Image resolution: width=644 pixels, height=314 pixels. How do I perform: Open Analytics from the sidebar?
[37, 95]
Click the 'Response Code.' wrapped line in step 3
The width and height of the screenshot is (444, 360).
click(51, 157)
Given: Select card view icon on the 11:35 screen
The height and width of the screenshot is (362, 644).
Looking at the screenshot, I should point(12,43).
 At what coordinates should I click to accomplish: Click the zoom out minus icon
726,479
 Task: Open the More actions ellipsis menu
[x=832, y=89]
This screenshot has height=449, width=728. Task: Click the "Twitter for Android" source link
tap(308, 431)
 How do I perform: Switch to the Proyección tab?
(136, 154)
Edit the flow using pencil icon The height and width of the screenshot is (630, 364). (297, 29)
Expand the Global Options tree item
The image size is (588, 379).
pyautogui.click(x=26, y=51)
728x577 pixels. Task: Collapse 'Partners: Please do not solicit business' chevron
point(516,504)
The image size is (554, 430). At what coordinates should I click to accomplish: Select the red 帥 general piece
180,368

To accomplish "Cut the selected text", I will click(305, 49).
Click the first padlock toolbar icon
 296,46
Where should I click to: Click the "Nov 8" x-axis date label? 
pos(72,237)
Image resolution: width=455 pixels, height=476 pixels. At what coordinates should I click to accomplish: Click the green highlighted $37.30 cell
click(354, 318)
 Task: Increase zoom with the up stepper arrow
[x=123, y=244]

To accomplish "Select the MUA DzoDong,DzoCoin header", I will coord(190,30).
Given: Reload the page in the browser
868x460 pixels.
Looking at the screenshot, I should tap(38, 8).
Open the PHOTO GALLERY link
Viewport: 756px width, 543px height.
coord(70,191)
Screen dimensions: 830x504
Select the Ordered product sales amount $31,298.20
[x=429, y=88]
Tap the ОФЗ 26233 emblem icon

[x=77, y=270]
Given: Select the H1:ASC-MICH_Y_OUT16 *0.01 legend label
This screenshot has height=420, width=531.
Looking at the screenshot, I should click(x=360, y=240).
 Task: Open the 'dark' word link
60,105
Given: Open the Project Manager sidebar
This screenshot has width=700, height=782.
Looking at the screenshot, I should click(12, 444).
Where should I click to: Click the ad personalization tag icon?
###
_Assignment_. This exercise calls for the lines from the one holding "Given: Select the" through the end of the entries, transcribed exactly and with nothing more.

_Exercise output_.
Given: Select the H1:ASC-MICH_Y_OUT16 *0.01 legend label
This screenshot has height=420, width=531.
Looking at the screenshot, I should click(x=360, y=240).
 Task: Open the 'dark' word link
60,105
Given: Open the Project Manager sidebar
This screenshot has width=700, height=782.
Looking at the screenshot, I should click(12, 444).
Where should I click to: Click the ad personalization tag icon?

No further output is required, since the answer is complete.